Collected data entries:
Content starts

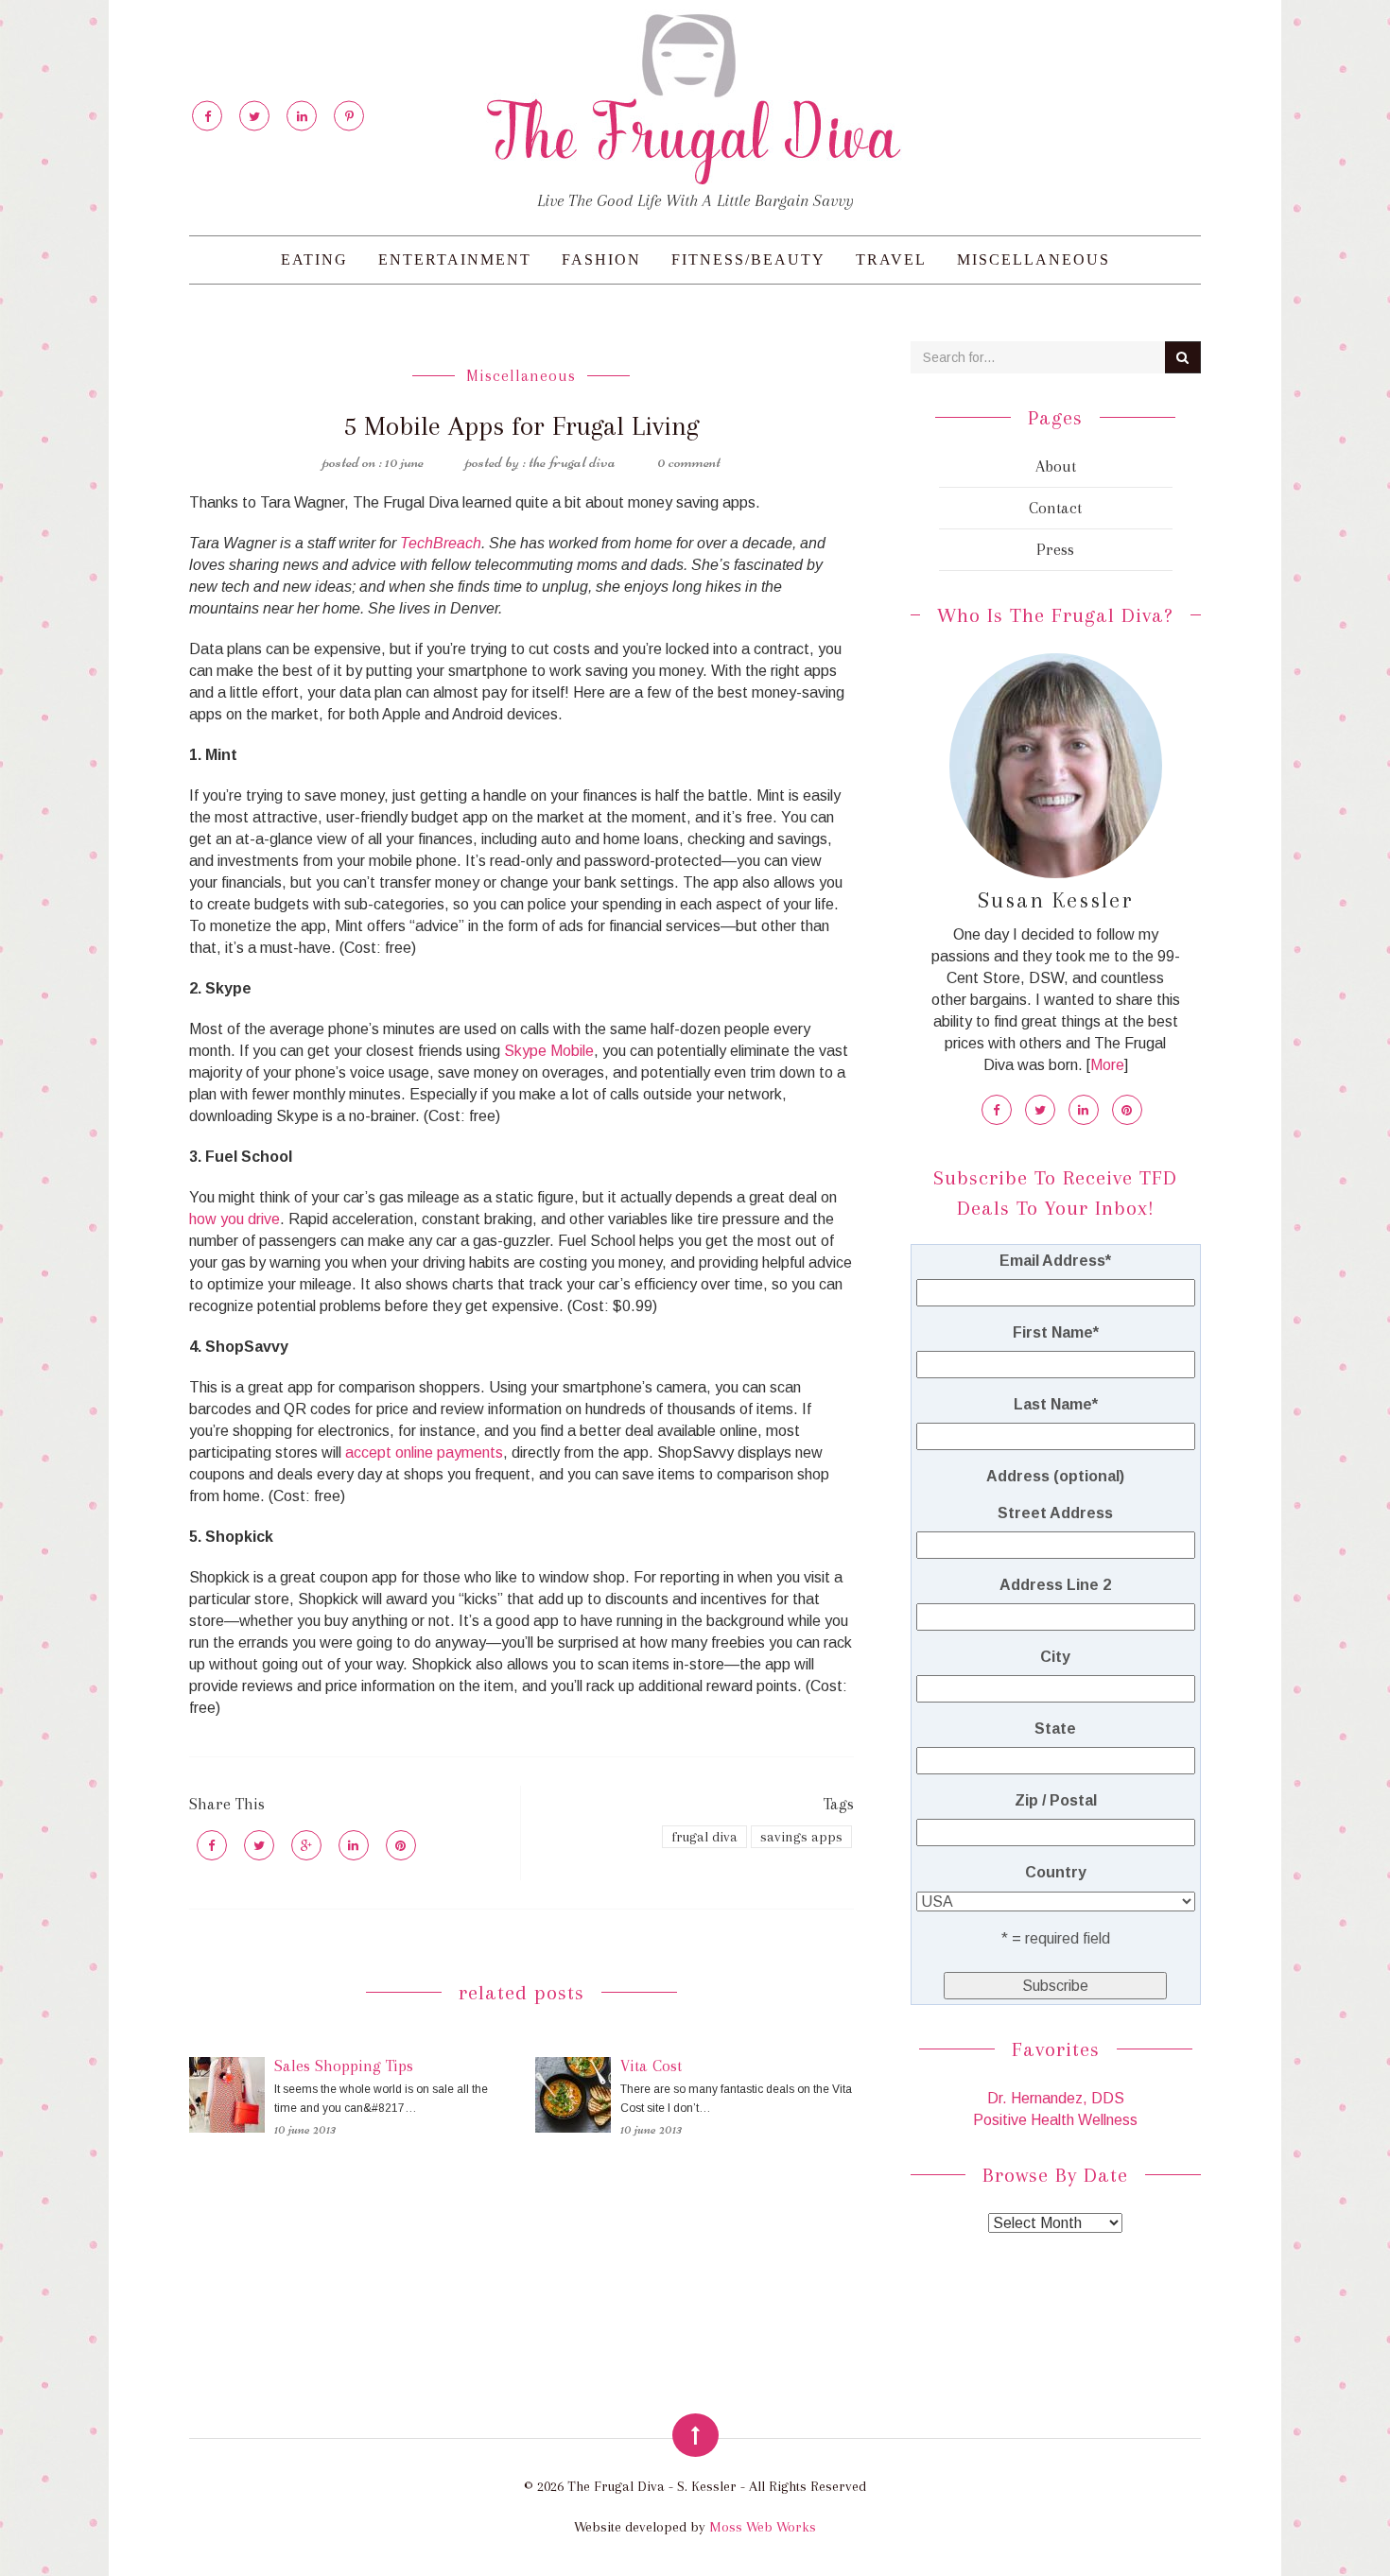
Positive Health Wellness (1055, 2120)
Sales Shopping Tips (343, 2065)
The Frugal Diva (572, 461)
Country (1055, 1872)
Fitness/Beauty (748, 259)
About (1055, 466)
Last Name (1056, 1404)
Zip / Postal (1056, 1800)
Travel (891, 259)
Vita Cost (651, 2065)
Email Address (1055, 1261)
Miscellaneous (1033, 259)
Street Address (1055, 1513)
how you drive (234, 1219)
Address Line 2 (1055, 1585)
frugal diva (704, 1836)
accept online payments (424, 1452)
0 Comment (689, 461)
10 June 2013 (305, 2128)
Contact (1055, 507)
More (1107, 1065)
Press (1055, 549)
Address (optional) (1055, 1476)
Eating (314, 259)
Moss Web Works (762, 2526)
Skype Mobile (549, 1051)
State (1055, 1728)
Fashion (601, 259)
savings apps (801, 1836)
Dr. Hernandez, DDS (1055, 2098)
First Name (1056, 1332)
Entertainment (454, 259)
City (1055, 1657)
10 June (404, 461)
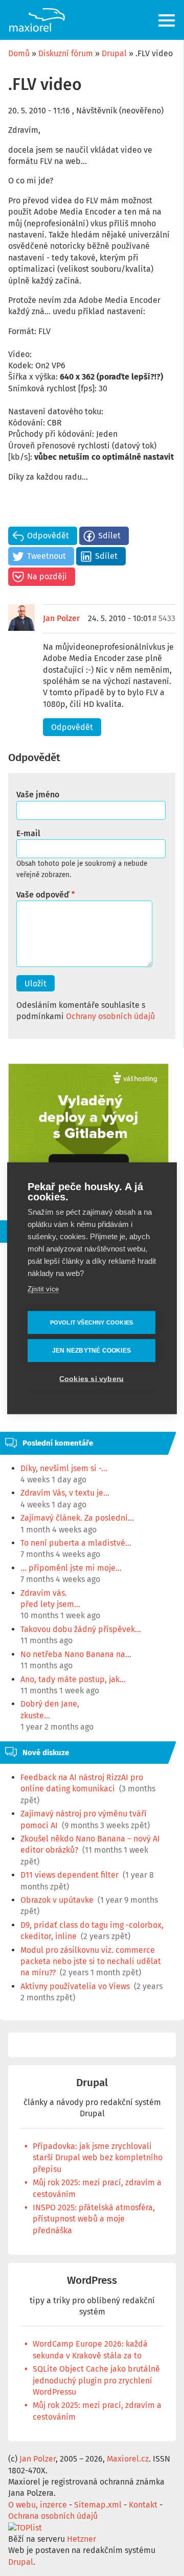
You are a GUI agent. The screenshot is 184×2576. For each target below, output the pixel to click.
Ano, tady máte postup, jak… (73, 1679)
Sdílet (109, 535)
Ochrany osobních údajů (110, 1016)
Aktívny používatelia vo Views (75, 1986)
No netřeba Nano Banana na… (75, 1654)
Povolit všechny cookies (91, 1322)
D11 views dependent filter (69, 1875)
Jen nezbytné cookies (91, 1350)
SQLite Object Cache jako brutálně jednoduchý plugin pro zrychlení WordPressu (96, 2380)
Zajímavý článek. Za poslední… (77, 1518)
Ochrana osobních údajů (53, 2516)
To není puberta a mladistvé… (75, 1543)
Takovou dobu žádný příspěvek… (80, 1629)
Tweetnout (46, 556)
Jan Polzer (61, 618)
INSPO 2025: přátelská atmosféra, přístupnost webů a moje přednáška (94, 2219)
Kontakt (143, 2505)
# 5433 (163, 618)
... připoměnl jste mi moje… (71, 1568)
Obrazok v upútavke (57, 1900)
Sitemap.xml (98, 2505)
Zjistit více (43, 1288)
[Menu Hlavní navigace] (167, 20)
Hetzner (81, 2539)
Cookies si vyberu (91, 1378)
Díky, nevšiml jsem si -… (63, 1468)
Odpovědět (48, 535)
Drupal (114, 53)
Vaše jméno (37, 794)
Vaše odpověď (42, 895)
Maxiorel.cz (128, 2459)
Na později (47, 576)
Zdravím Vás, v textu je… (64, 1493)
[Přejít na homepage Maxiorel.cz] (36, 20)
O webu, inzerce (37, 2505)
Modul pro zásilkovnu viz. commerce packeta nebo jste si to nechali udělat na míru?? (90, 1961)
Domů (19, 53)
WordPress (92, 2280)
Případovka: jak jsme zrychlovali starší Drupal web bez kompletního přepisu (98, 2157)
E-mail (28, 833)
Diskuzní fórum (65, 53)
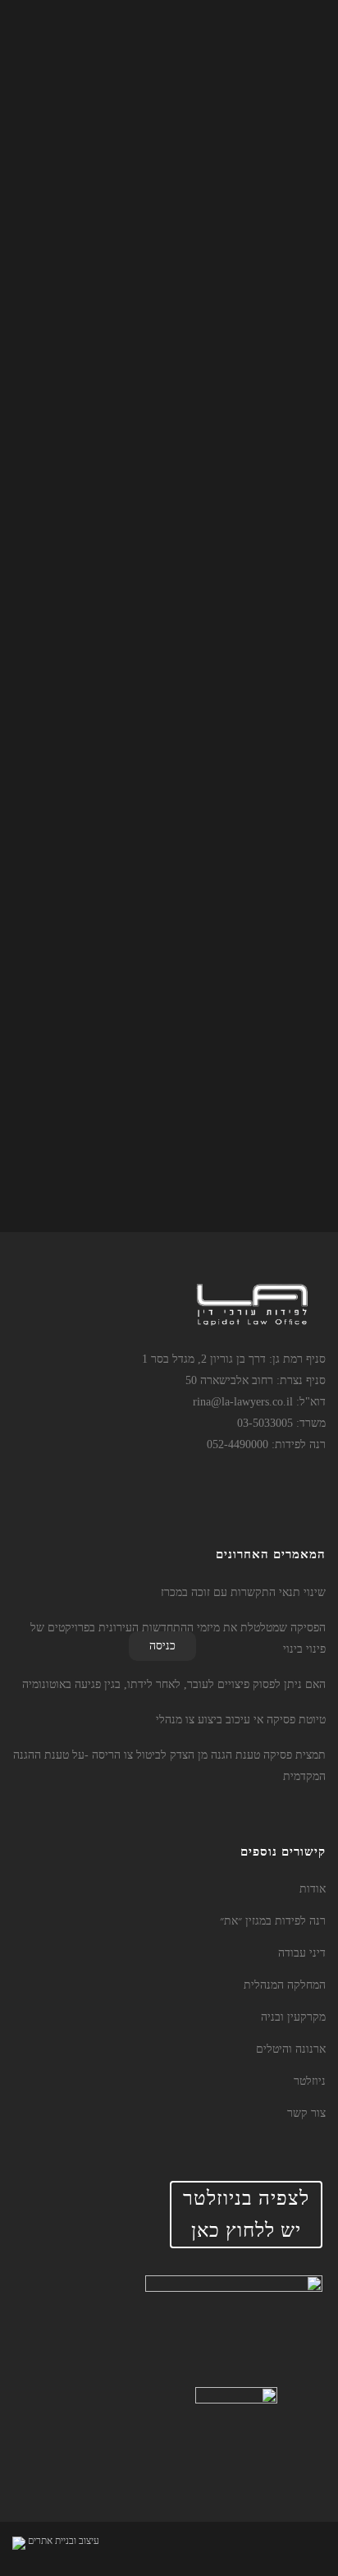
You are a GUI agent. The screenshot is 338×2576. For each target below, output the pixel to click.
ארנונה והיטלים (291, 2049)
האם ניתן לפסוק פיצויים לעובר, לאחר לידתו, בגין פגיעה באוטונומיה (174, 1684)
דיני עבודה (302, 1953)
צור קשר (306, 2113)
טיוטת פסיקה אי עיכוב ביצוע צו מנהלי (241, 1720)
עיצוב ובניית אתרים (63, 2540)
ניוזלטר (310, 2081)
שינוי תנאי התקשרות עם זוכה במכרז (243, 1592)
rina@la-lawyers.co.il (243, 1402)
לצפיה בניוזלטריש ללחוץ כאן (246, 2214)
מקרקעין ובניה (293, 2017)
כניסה (162, 1646)
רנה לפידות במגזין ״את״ (273, 1921)
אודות (312, 1889)
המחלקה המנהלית (285, 1985)
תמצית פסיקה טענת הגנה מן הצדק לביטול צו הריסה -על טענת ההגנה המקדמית (169, 1765)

Content ends

Aim of the exercise
Copy each entry exactly, with no pictures.

Answer below
Positive Health Wellness (1055, 2120)
Sales Shopping Tips (343, 2065)
The Frugal Diva (572, 461)
Country (1055, 1872)
Fitness/Beauty (748, 259)
About (1055, 466)
Last Name (1056, 1404)
Zip / Postal (1056, 1800)
Travel (891, 259)
Vita Cost (651, 2065)
Email Address (1055, 1261)
Miscellaneous (1033, 259)
Street Address (1055, 1513)
how you drive (234, 1219)
Address Line 2 (1055, 1585)
frugal diva (704, 1836)
accept online payments (424, 1452)
0 Comment (689, 461)
10 June 2013 (305, 2128)
Contact (1055, 507)
More (1107, 1065)
Press (1055, 549)
Address (optional) (1055, 1476)
Eating (314, 259)
Moss Web Works (762, 2526)
Skype Mobile (549, 1051)
State (1055, 1728)
Fashion (601, 259)
savings apps (801, 1836)
Dr. Hernandez, DDS (1055, 2098)
First Name (1056, 1332)
Entertainment (454, 259)
City (1055, 1657)
10 June (404, 461)
You are a GUI agent. The screenshot is 184×2576. For each target below, output the pixel to click.
Ano, tady máte postup, jak… (73, 1679)
Sdílet (109, 535)
Ochrany osobních údajů (110, 1016)
Aktívny používatelia vo Views (75, 1986)
No netřeba Nano Banana na… (75, 1654)
Povolit všechny cookies (91, 1322)
D11 views dependent filter (69, 1875)
Jen nezbytné cookies (91, 1350)
SQLite Object Cache jako brutálně jednoduchý plugin pro zrychlení WordPressu (96, 2380)
Zajímavý článek. Za poslední… (77, 1518)
Ochrana osobních údajů (53, 2516)
To není puberta a mladistvé… (75, 1543)
Takovou dobu žádný příspěvek… (80, 1629)
Tweetnout (46, 556)
Jan Polzer (61, 618)
INSPO 2025: přátelská atmosféra, přístupnost webů a moje přednáška (94, 2219)
Kontakt (143, 2505)
# 5433 (163, 618)
... připoměnl jste mi moje… (71, 1568)
Obrazok v upútavke (57, 1900)
Sitemap.xml (98, 2505)
Zjistit více (43, 1288)
[Menu Hlavní navigace] (167, 20)
Hetzner (81, 2539)
Cookies si vyberu (91, 1378)
Díky, nevšiml jsem si -… (63, 1468)
Odpovědět (48, 535)
Drupal (114, 53)
Vaše jméno (37, 794)
Vaše odpověď (42, 895)
Maxiorel.cz (128, 2459)
Na později (47, 576)
Zdravím Vás, v textu je… (64, 1493)
[Přejít na homepage Maxiorel.cz] (36, 20)
O webu, inzerce (37, 2505)
Modul pro zásilkovnu viz. commerce packeta nebo jste si to nechali udělat na míru?? (90, 1961)
Domů (19, 53)
WordPress (92, 2280)
Případovka: jak jsme zrychlovali starší Drupal web bez kompletního přepisu (98, 2157)
E-mail (28, 833)
Diskuzní fórum (65, 53)
You are a GUI agent. The screenshot is 338×2576. For each target below, output the pixel to click.
ארנונה והיטלים (291, 2049)
האם ניתן לפסוק פיצויים לעובר, לאחר לידתו, בגין פגיעה באוטונומיה (174, 1684)
דיני עבודה (302, 1953)
צור קשר (306, 2113)
טיוטת פסיקה אי עיכוב ביצוע צו מנהלי (241, 1720)
עיצוב ובניית אתרים (63, 2540)
ניוזלטר (310, 2081)
שינוי תנאי התקשרות עם זוכה במכרז (243, 1592)
rina@la-lawyers.co.il (243, 1402)
לצפיה בניוזלטריש ללחוץ כאן (246, 2214)
מקרקעין ובניה (293, 2017)
כניסה (162, 1646)
רנה לפידות במגזין ״את״ (273, 1921)
אודות (312, 1889)
המחלקה המנהלית (285, 1985)
תמצית פסיקה טענת הגנה מן הצדק לביטול צו הריסה -על טענת ההגנה המקדמית (169, 1765)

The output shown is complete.